* SOURCE
• • • • • • •

Randy Barnett: Right. Well, you have to distinguish between the law and the outcome. Normally, if you win on the law, you also win on the outcome and if you lose on the outcome, it means you've also lost on the law. This is a very strange circumstance where we won on the law and still lost on the outcome.

Reason: Okay, so, I mean, because—

Randy Barnett: The win on the law was what you just said—government does not have the power to make you buy a good or service. Five votes agreed with us about that and they said it's beyond the Commerce Power. It's beyond the Commerce Power as enhanced by the Necessary and Proper Clause. It's an improper means of Congress asserting its enumerated powers. We won. We won!

And then what Chief Justice Roberts did is he changed the law so that it wasn't a mandate anymore. It was an option. It was option—you can pay this small tax that's non-coercive. In his opinion, it had to be non-coercive. Otherwise—

Reason: And is it non-coercive because it's small?

Randy Barnett: Yeah, exactly.

Reason: So at what point when it builds up to—

Randy Barnett: You have to ask Chief Justice Roberts. You can't ask me.

Reason: I'll get him. He's coming in next.

Randy Barnett: Yes.

Reason: And I'm sure he has a book to promote.

Reason: Are the legal challenges to Obamacare done?

Randy Barnett: Well, because it's such a big law, it's constantly going to be bumping against one provision of the Constitution or another. Right now we have the religious exemption issue for some people for paying for abortions and abortion-related services, so a big law like this is constantly going to have problems, but in terms of— We're not going to get rid of Obamacare in the courts. That's clear.

Reason: It will have to be done legislatively if at all.

• • • • • • •

* ENTRIES SHOWN
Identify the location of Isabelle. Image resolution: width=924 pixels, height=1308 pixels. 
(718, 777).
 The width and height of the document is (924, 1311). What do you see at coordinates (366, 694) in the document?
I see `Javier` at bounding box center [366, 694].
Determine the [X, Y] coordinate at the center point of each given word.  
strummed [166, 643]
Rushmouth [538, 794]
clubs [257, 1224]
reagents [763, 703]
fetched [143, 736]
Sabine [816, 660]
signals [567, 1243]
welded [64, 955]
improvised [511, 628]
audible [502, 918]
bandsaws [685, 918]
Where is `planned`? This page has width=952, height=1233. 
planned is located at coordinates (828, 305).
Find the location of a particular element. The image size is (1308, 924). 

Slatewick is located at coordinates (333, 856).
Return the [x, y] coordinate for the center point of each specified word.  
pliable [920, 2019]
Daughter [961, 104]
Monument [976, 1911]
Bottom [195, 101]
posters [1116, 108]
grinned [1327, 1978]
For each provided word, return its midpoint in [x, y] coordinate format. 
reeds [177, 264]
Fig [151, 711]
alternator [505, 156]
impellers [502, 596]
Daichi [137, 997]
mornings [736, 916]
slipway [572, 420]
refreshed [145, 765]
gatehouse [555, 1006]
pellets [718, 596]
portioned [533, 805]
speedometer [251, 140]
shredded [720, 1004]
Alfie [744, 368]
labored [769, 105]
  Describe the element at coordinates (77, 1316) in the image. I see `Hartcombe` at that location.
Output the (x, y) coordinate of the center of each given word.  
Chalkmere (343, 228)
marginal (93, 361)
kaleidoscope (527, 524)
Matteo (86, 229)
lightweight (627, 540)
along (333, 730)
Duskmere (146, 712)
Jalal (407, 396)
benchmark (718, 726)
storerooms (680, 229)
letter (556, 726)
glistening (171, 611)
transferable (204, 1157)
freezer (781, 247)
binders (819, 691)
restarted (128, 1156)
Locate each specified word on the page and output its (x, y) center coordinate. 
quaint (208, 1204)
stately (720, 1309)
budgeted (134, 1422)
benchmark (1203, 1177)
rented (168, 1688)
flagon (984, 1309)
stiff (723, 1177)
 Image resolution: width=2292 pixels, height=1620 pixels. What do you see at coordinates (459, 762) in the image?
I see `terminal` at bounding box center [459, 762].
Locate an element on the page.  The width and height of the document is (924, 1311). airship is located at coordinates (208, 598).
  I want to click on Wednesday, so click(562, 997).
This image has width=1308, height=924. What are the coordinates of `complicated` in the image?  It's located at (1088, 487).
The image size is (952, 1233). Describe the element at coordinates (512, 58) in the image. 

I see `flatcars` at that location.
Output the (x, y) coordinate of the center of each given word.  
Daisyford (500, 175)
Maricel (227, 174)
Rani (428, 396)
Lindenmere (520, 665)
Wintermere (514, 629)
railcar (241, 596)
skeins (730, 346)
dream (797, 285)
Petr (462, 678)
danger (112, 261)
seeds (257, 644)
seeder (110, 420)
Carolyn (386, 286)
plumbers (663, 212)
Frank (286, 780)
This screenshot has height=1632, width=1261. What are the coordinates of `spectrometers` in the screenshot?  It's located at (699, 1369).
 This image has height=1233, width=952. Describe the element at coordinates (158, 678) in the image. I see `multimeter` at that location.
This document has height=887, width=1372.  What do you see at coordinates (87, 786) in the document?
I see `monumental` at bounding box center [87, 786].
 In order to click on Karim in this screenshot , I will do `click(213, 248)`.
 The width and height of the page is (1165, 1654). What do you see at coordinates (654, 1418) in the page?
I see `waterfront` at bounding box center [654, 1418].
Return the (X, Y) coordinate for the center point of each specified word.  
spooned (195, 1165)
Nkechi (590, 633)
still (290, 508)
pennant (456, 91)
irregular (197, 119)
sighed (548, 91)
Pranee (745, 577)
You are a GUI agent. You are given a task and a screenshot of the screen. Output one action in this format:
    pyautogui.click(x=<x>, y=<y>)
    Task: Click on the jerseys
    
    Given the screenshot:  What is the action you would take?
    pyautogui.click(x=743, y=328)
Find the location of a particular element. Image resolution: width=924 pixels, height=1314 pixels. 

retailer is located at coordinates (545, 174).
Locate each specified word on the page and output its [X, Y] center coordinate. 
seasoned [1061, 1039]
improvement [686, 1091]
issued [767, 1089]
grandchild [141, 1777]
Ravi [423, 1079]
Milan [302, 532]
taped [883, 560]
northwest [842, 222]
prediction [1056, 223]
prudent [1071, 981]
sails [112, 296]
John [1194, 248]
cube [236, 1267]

• • • • • • •

* WHAT THE TASK ASKS
Continue the interview on the Obamacare ruling, starting right after its last line.

* RESULT OF THE EXERCISE
Randy Barnett: Yes, right. And one of the purposes— Another way in which our case was a win— It was a big win on the law. We would've made terrible law if the court had adopted the government's reason for upholding Obamacare, but they didn't. They adopted our reason, but it's another win because we kept the law in legitimacy limbo for several years and in some respects, it still in legitimacy limbo. Normally, once a social welfare program gets implemented, it's politically impossible to repeal it, but our lawsuit was part of what kept that law controversial, to this day.

Reason: And recount how you came up with the— What was the kind of light bulb going off where you realized, okay, there is a— That the individual mandate is really up for questioning in a serious way?

Randy Barnett: It happened on a blog. I was a member of the politico's blog called The Arena. I don't think it exists anymore and one morning— There's been a Wall Street Journal piece on why Obamacare was unconstitutional which had not persuaded me and then I woke up in the morning and I checked my hand-held and I saw that there was a very snarky post by this law professor about why no serious person could question the constitutionally of this which got me kind of riled up. You know I sometimes get that way at social media.

Reason: And you know it was wrong and you just had to find the—

Randy Barnett: I said, come on, this guy's like, you know, he was equating the Constitution with the Supreme Court. He said the Constitution, the Supreme Court has given a blah blah blah and it just annoyed me and so I thought, okay, fine, let's start with what the Constitution says. It's not in here anywhere and it's sort of like one thing led to another as I was crafting this blog post. It just sort of— The argument just sort of got made in the course of writing the blog post.

Reason: Now, in the book you talk about how you were happy not to be the one actually doing the oral argument.

Randy Barnett: And my wife was really happy.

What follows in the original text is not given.